公認会計士の受験資格に制限はある?公認会計士になる方法も解説

公認会計士の受験資格に制限はある?公認会計士になる方法も解説

公認会計士は年収が高く、将来性がある職業です。例年、1万人以上の方が公認会計士試験への願書を提出し、試験にチャレンジしています。公認会計士試験は、医師国家試験や司法試験などと異なり、受験資格に制限がないという特徴があります。ただし、難易度は高く、合格は簡単ではありません。

この記事では公認会計士試験の受験資格や難易度、経歴に応じた試験免除制度、資格取得までにかかる年数、試験勉強のコツについて解説します。

1.公認会計士に受験資格の制限はない

公認会計士は受験資格の制限がない国家資格です。年齢・性別・学歴・国籍を問わず、誰でも公認会計士の資格試験に挑むことができます。

公認会計士試験においては受験資格に制限はない。

引用:公認会計士審査会「改正公認会計士法における公認会計士試験の実施について」/引用日2023/4/4

同じ国家資格試験でも、医師国家試験や司法試験、税理士試験などには、学歴などの資格要件があります。
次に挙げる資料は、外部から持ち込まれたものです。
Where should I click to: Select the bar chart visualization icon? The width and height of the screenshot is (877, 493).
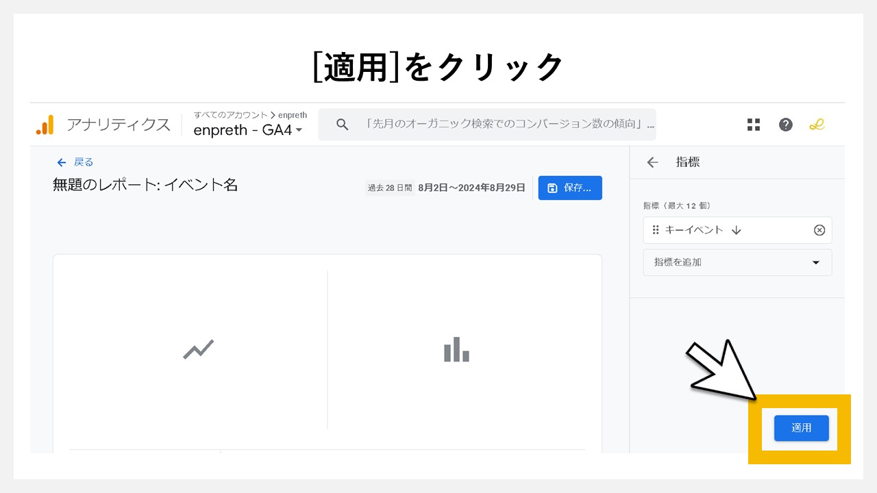coord(456,349)
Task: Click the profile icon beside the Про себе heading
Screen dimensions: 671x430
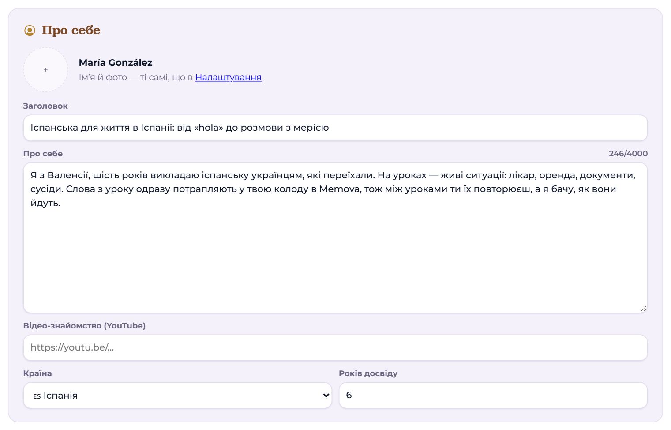Action: click(x=30, y=30)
ほかの国家試験と比べても、公認会計士試験は多くの人がチャレンジしやすい資格と言えるでしょう。

高卒者や大学在学中の人が公認会計士試験に合格するケースも多く、幅広い年代やさまざまな経歴の人が資格保有者となっています。

2.公認会計士試験の難易度は高い?学歴や年齢での足切りはある?

公認会計士試験は、受験自体のハードルは低いものの、試験は高難易度です。合格率は決して高くなく、2006年から2022年までの平均合格率は約11.0%となっています。

試験年度 合格率
2019年 10.7%
2020年 10.1%
2021年 9.6%
2022年 7.7%
2006~2022年までの平均値(端数切捨て) 11.0%

出典:公認会計士・監査審査会「令和4年公認会計士試験合格者調」

合格率から見て取れるように公認会計士試験は簡単な試験ではありません。きちんと試験対策を行って挑むことが大切です。

2-1.公認会計士試験は学歴に関係なく合格できる

公認会計士試験の合否に、学歴は関係ありません。最終学歴が高校卒業の方であっても、一定数が試験に合格しています。試験に合格できれば公認会計士という社会的地位を得られるため、学歴コンプレックスを払拭しやすい点も、公認会計士試験を受験するメリットです。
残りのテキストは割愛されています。